§ **SVOLGI QUANTO SEGUE**
a: Riporta dal testo su Renzi e D'Alema il passo che comincia con le parole «Prima di tutto, su» e termina dopo «opportunisti e portaborse.».
b: Elenca tutte le persone nominate nel testo su Renzi e D'Alema.
c: Secondo il testo su Renzi e D'Alema, perché la vittoria di Renzi alle «pre-primarie» ha colto di sorpresa l'apparato?

§ **SEZIONE DI TESTO**
◆ ◆ ◆

Prima di tutto, su di lui hanno messo in circolazione una battuta feroce: «Renzi è l'unico bambino che mangia i comunisti». Poi, la grande proletaria si è mossa. Il partito. Anzi, il Partito maiuscolo, quello che conserva i gioielli della corona del passato mai rinnegato, e sono state botte da orbi. D'Alema gli ha dato dell'ignorante, del superficiale e nel Pci di Togliatti il delitto di superficialità poteva costare, politicamente, la testa e dell'abile parlatore sostenuto da un parterre de rois che va da Briatore a Carlo De Benedetti, anche se fra quei rois ci sono parecchi palafrenieri, cioè servitori, scudieri di bassa levatura, opportunisti e portaborse.
A questo punto, quando Massimo D'Alema ha dissotterrato l'ascia di guerra nel corso della trasmissione mattutina Agorà, si è capito che non si trattava di una schermaglia con punture di spillo, ma di una questione politica seria che gli umori e i caratteri non sono sufficienti a spiegare.
Qual è il punto politico che ha scatenato il putiferio? L'inattesa (per l'apparato e specialmente per D'Alema) vittoria di Renzi alle cosiddette «pre-primarie», in cui avevano diritto di voto soltanto i militanti con tessera e non i cittadini qualsiasi.
L'apparato andava sul sicuro: «Renzi vincerà magari la segreteria, però soltanto grazie ai voti degli esterni. Ma qui dentro, nei ranghi del partito, il sindaco di Firenze se lo può scordare di portarsi le gerarchie di partito: qui si romperà la testa». E invece, sorpresa, la testa se l'è rotta la vecchia nomenklatura perché il bambino che mangia i comunisti si è messo in tasca una grandiosa vittoria che preannunzia un vero trionfo per l'appuntamento di dicembre.
A questo punto è saltato il nervo. Specialmente quello di D'Alema. E improvvisamente si è assistito a una ripresa, anzi a una rianimazione dei concorrenti interni, specialmente Cuperlo e Civati.

◆ ◆ ◆

§ **RIGHE DEL DATASET**
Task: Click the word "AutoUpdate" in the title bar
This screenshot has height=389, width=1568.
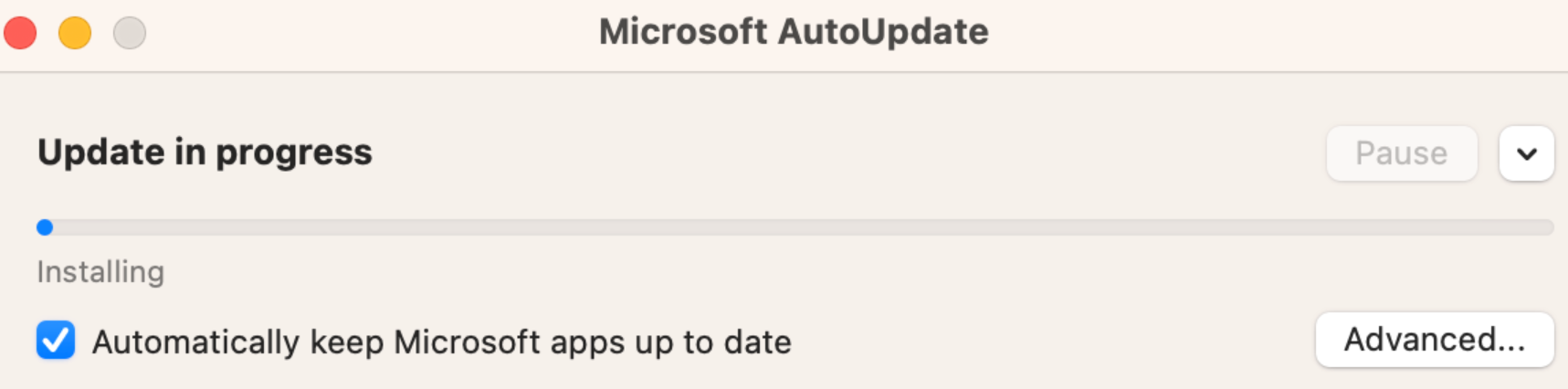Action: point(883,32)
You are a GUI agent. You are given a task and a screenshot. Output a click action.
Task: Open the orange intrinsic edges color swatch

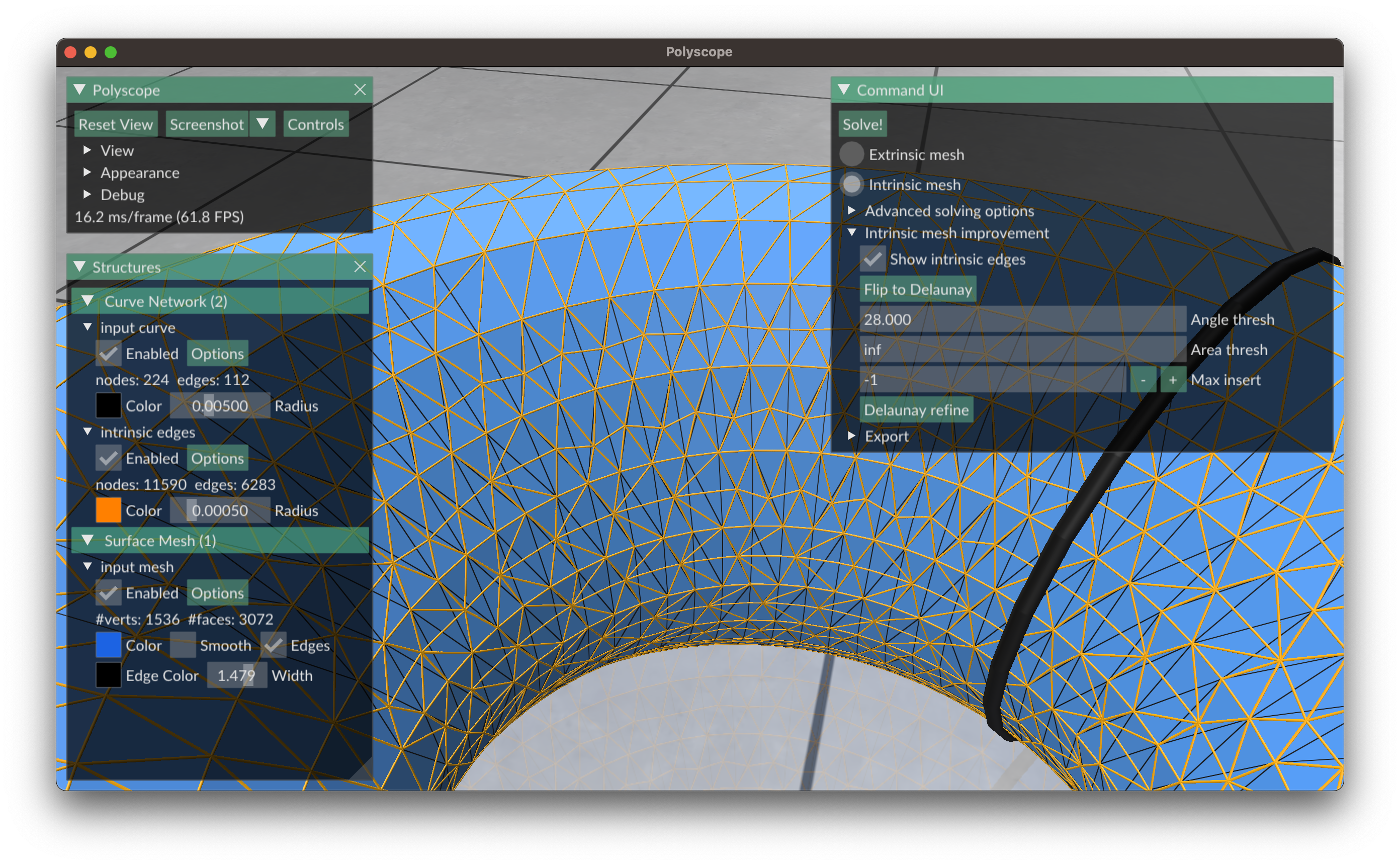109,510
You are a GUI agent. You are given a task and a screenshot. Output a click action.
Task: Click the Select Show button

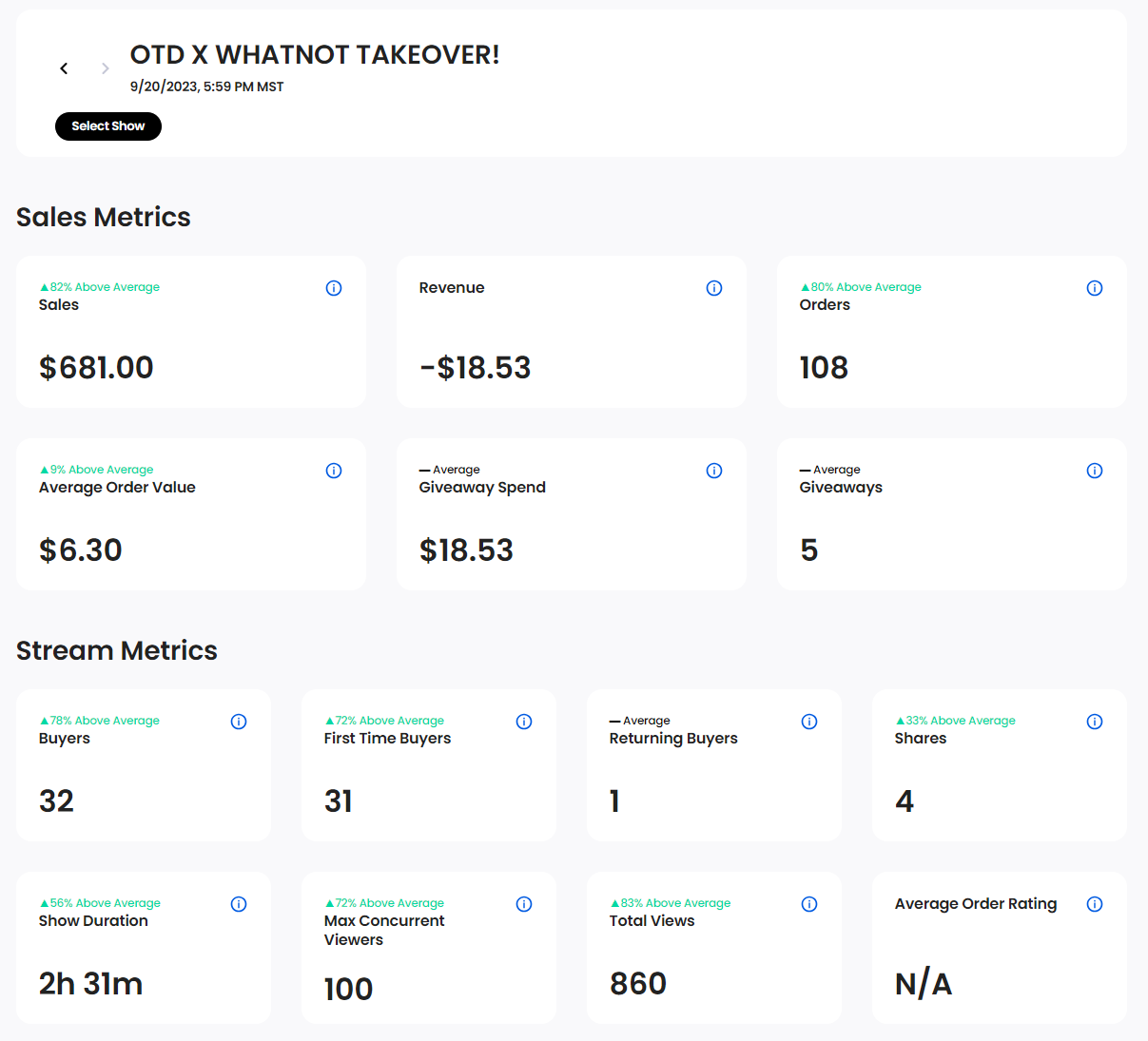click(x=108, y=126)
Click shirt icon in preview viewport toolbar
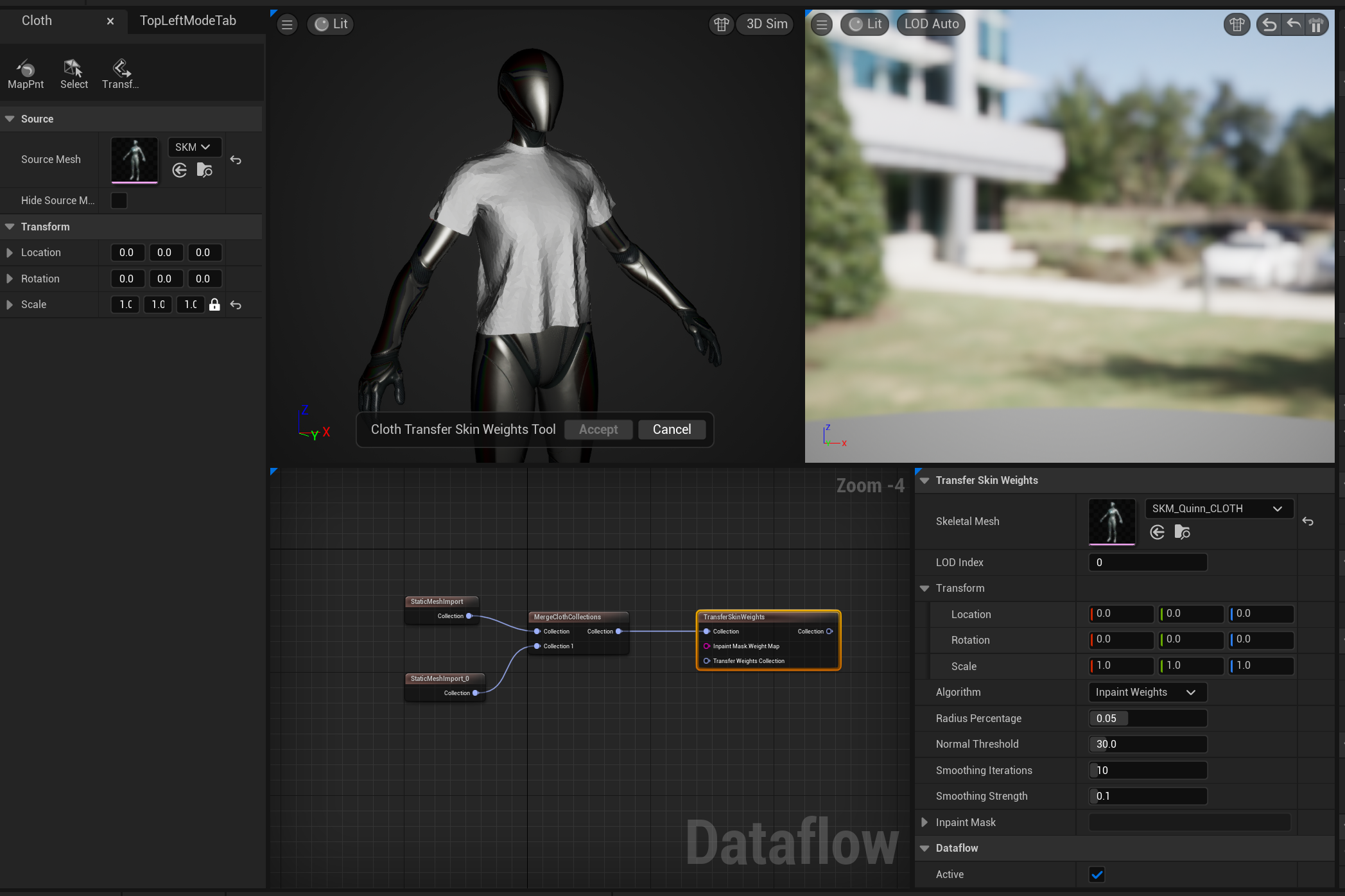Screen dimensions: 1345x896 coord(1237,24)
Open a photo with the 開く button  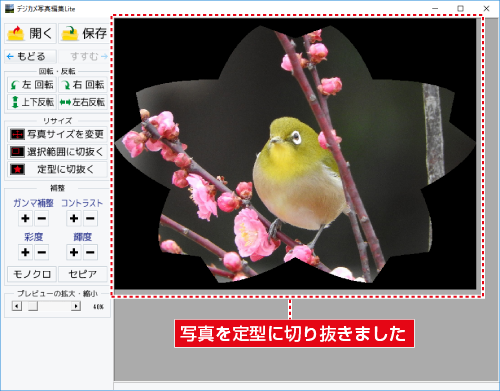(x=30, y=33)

◆ ◆ ◆

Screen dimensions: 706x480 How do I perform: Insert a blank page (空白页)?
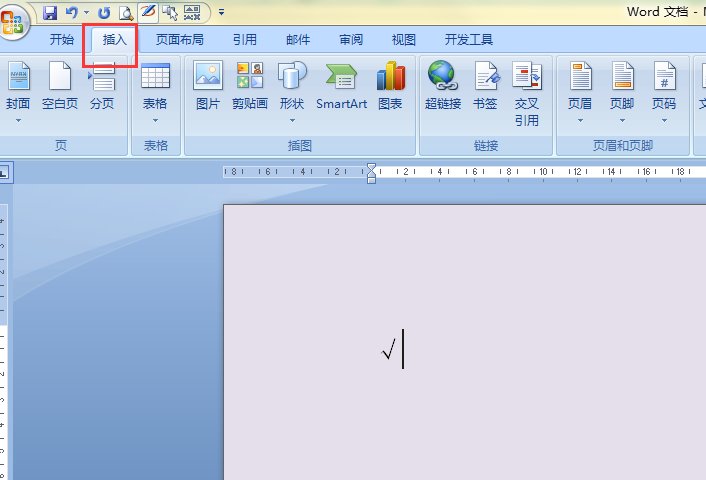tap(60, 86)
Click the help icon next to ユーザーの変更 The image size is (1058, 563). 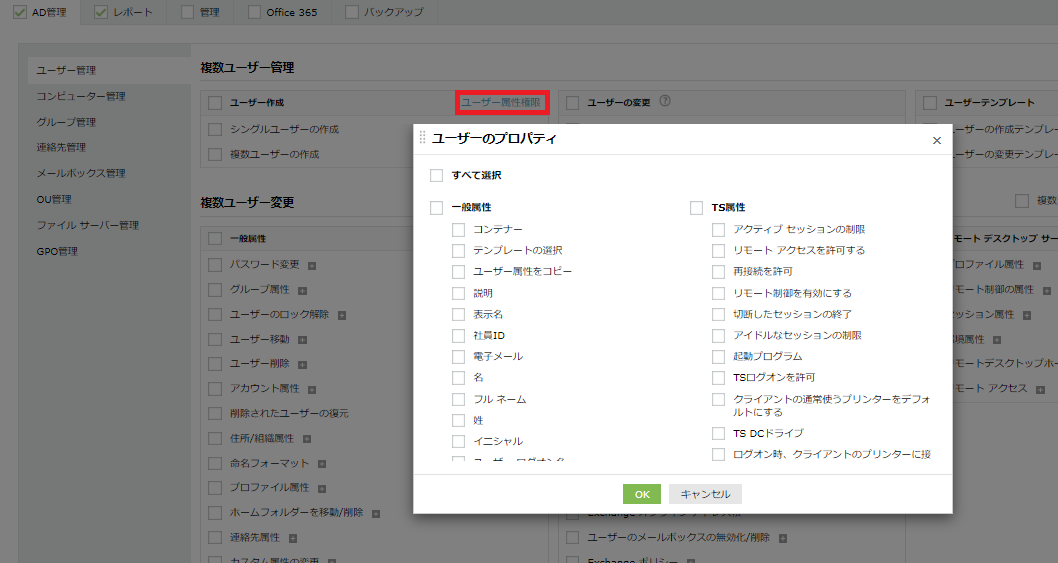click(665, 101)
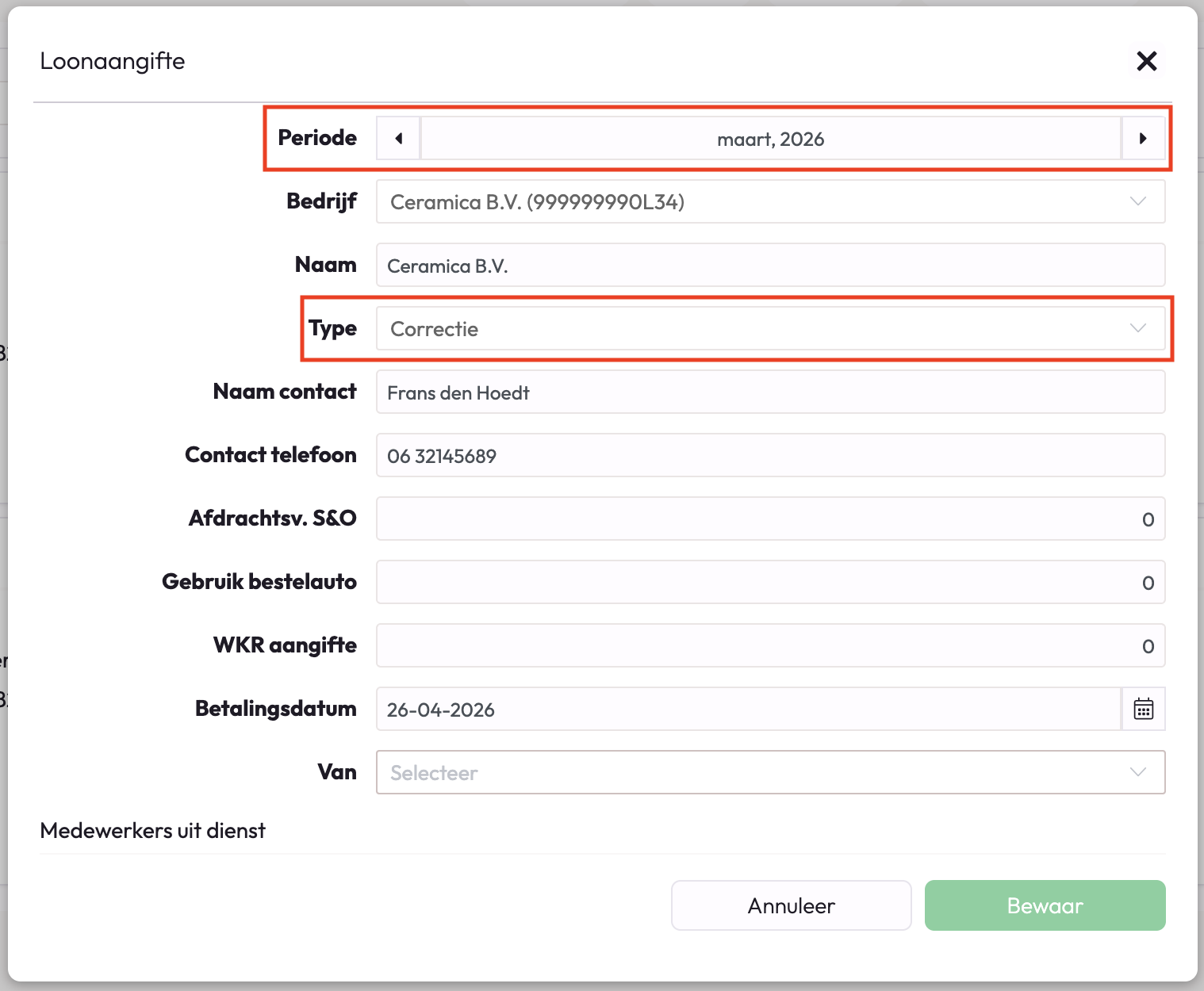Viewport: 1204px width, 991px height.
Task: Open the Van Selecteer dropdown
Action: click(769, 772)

◆ ◆ ◆

§ **IN RISPOSTA**
a:
Prima di tutto, su di lui hanno messo in circolazione una battuta feroce: «Renzi è l'unico bambino che mangia i comunisti». Poi, la grande proletaria si è mossa. Il partito. Anzi, il Partito maiuscolo, quello che conserva i gioielli della corona del passato mai rinnegato, e sono state botte da orbi. D'Alema gli ha dato dell'ignorante, del superficiale e nel Pci di Togliatti il delitto di superficialità poteva costare, politicamente, la testa e dell'abile parlatore sostenuto da un parterre de rois che va da Briatore a Carlo De Benedetti, anche se fra quei rois ci sono parecchi palafrenieri, cioè servitori, scudieri di bassa levatura, opportunisti e portaborse.

b:
Renzi
Massimo D'Alema
Togliatti
Briatore
Carlo De Benedetti
Cuperlo
Civati

c: Alle «pre-primarie» potevano votare soltanto i militanti con tessera e non i cittadini qualsiasi. L'apparato era convinto che Renzi potesse vincere la segreteria solo grazie ai voti degli esterni e che nei ranghi del partito si sarebbe rotto la testa.